Re: pg_terminate_backend idea

From
"Magnus Hagander"
Date:
> > But it still requires me to send some data (such as a dummy
> query) to
> > the backend before it exits. This is because server side
> libpq blocks
> > when reading and ignores signals at this time. I believe
> the fix for
> > this would be to pass a flag down to the libpq routines
> that we want
> > to be abort in case of signal+flag, set only when doing the "main
> > call" to recv, so we can kill idle process.
>
> Yech!  That code is messy enough already, lets not pile
> another kluge atop it in order to handle something that's not
> even being requested AFAIR.

While I agree it'sa  bit of a cludge, saying that it's not requested is
absolutely and totally untrue. It has been requested *a lot*. People
even use a method that is now *known* to be unsafe, simply because we do
not provide another alternative.

Therefor, I prefer a kludge than nothing at all. But a "proper solution"
is of course better.


> In any case the correct way to solve the problem is to find
> out what's being left corrupt by SIGTERM, rather than install
> more messiness in order to avoid facing the real issue ...

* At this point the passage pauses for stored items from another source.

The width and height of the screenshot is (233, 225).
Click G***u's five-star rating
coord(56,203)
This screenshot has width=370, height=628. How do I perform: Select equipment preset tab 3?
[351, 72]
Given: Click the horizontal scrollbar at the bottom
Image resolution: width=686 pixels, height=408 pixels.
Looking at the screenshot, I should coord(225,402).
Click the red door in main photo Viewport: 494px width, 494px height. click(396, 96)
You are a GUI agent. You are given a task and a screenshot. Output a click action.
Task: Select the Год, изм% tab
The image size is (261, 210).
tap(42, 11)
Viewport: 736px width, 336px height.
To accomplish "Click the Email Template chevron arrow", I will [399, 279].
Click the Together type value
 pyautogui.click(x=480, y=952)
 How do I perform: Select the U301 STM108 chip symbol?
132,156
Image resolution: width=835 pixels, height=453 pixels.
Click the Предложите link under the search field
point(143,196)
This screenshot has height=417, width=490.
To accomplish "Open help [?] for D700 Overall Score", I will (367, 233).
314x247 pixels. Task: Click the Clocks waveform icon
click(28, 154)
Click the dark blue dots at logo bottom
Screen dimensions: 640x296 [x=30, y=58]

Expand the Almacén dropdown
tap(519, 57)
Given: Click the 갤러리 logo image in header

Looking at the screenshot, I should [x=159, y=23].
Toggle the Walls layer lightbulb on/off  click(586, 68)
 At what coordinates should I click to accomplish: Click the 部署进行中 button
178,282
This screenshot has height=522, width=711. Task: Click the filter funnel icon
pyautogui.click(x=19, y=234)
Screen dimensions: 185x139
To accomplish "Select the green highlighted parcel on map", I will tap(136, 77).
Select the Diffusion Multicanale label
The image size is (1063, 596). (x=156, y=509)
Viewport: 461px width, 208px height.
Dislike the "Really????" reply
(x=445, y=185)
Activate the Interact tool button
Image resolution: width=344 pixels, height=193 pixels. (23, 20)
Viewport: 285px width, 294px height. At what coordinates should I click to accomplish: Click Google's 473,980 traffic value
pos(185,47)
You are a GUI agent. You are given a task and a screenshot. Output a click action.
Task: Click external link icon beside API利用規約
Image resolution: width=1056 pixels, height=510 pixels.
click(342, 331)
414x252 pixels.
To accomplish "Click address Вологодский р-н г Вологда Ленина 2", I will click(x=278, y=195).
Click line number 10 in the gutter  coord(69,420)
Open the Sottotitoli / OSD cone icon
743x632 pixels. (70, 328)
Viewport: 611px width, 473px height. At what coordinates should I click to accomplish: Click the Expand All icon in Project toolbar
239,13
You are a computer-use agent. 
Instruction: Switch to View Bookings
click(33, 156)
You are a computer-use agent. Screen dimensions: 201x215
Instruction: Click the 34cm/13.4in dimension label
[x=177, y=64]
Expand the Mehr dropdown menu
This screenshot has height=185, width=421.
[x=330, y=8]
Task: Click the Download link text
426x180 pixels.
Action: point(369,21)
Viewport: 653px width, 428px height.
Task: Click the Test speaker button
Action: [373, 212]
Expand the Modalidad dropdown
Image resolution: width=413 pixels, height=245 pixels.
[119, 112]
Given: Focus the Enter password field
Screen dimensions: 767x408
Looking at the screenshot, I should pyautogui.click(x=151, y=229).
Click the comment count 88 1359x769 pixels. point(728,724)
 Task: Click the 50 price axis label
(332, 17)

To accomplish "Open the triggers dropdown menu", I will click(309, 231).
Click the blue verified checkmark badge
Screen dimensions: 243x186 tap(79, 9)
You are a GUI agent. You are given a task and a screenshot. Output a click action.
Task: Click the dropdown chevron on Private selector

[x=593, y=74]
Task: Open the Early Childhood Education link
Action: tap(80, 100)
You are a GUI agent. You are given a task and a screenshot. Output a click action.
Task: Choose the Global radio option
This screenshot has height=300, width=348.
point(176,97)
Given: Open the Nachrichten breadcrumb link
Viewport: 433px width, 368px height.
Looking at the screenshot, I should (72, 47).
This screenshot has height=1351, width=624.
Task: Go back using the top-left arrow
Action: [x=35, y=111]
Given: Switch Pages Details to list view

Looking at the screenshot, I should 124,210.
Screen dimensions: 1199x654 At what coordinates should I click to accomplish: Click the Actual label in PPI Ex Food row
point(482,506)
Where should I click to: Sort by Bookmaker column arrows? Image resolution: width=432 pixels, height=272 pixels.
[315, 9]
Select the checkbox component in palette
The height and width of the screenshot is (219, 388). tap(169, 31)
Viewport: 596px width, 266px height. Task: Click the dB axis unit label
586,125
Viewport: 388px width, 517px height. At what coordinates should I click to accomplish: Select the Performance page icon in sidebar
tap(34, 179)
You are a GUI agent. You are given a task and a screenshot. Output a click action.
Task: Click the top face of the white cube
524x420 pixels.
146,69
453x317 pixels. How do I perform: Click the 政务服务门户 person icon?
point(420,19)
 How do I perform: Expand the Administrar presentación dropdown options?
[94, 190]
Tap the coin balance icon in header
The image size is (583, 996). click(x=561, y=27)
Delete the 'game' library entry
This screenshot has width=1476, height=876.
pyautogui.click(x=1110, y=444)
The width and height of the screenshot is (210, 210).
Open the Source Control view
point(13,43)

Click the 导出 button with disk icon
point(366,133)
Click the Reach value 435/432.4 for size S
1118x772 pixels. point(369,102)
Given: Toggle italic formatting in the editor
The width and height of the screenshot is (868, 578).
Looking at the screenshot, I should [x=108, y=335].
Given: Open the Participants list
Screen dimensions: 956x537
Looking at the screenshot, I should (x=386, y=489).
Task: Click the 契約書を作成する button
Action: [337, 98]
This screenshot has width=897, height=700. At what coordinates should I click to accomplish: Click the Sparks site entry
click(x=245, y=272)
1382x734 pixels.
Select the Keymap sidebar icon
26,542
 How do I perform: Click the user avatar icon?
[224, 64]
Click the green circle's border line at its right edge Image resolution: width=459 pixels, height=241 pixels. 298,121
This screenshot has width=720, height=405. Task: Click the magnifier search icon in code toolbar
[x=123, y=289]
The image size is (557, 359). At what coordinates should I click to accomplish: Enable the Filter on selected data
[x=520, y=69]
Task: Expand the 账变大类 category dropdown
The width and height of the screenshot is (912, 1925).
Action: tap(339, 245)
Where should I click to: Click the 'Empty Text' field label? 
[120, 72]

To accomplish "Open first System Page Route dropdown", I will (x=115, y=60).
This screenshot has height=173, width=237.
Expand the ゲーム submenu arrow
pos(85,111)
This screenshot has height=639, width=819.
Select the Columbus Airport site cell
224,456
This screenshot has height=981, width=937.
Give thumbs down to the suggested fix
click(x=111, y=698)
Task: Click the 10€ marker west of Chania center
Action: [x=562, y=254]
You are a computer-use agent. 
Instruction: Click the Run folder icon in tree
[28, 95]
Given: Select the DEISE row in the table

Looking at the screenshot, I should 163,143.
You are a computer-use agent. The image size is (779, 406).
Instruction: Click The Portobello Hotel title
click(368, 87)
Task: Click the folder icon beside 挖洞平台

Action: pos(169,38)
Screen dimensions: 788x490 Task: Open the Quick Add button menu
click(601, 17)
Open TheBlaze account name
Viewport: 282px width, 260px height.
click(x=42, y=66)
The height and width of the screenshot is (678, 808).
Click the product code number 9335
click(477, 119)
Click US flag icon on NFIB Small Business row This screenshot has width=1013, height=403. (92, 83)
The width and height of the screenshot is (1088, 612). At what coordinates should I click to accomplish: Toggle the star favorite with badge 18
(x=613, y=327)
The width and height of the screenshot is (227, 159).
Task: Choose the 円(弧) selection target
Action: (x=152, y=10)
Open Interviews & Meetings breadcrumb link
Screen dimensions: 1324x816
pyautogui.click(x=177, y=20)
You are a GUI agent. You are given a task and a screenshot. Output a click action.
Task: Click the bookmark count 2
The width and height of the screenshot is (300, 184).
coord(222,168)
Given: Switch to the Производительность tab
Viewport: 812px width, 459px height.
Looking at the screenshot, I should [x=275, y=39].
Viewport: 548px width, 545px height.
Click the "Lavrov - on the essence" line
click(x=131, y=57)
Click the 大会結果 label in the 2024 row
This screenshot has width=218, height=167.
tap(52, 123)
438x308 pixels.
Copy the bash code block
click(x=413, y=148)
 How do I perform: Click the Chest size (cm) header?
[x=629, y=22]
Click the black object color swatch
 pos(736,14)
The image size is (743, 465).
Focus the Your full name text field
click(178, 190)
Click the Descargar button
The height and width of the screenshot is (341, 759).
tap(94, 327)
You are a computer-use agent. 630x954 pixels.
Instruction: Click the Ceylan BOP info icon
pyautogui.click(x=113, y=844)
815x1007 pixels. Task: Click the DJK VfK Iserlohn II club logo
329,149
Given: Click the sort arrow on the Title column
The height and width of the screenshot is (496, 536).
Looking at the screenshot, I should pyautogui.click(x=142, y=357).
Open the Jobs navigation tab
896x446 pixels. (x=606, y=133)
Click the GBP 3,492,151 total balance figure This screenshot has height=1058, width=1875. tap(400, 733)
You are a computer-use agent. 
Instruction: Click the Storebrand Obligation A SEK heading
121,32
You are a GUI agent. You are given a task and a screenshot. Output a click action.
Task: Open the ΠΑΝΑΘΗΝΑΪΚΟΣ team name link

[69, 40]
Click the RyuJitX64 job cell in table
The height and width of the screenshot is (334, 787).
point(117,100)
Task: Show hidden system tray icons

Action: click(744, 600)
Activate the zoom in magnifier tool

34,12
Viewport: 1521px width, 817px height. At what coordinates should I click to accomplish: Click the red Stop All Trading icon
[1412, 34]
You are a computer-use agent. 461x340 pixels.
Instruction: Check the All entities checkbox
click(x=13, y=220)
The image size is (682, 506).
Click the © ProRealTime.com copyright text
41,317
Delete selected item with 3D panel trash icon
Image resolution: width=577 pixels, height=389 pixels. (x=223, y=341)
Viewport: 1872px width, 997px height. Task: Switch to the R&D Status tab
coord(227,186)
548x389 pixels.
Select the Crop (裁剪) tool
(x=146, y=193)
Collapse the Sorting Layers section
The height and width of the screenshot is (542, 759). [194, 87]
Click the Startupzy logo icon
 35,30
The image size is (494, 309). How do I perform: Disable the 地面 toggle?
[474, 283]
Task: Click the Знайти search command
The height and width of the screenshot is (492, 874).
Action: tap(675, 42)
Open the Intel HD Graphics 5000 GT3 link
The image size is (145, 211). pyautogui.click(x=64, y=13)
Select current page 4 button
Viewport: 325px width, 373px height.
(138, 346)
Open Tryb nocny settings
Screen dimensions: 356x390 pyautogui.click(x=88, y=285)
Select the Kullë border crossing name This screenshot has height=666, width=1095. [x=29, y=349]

That is unfortunatly way over my head. And it doesn't seem like anybody
who actually has what it takes to do the "proper solution" is interested
in doing it.


//Magnus


Re: pg_terminate_backend idea

From
Andreas Pflug
Date:
Bruce Momjian wrote:
> Tom Lane wrote:
> 
>>"Magnus Hagander" <mha@sollentuna.net> writes:
>>
>>>But it still requires me to send some data (such as a dummy query) to
>>>the backend before it exits. This is because server side libpq blocks
>>>when reading and ignores signals at this time. I believe the fix for
>>>this would be to pass a flag down to the libpq routines that we want to
>>>be abort in case of signal+flag, set only when doing the "main call" to
>>>recv, so we can kill idle process.
>>
>>Yech!  That code is messy enough already, lets not pile another kluge
>>atop it in order to handle something that's not even being requested
>>AFAIR.
>>
>>In any case the correct way to solve the problem is to find out what's
>>being left corrupt by SIGTERM, rather than install more messiness in
>>order to avoid facing the real issue ...
> 
> 
> I am confused.  Are you talking about the client SIGTERM or the server? 
> I thought we agreed that using the cancel functionality, which we know
> works and is tested,

I've seen cancel *not* working. In 80 % this was the reason to use 
terminate.

Regards,
Andreas


Re: pg_terminate_backend idea

From
Tom Lane
Date:
"Magnus Hagander" <mha@sollentuna.net> writes:
>> In any case the correct way to solve the problem is to find 
>> out what's being left corrupt by SIGTERM, rather than install 
>> more messiness in order to avoid facing the real issue ...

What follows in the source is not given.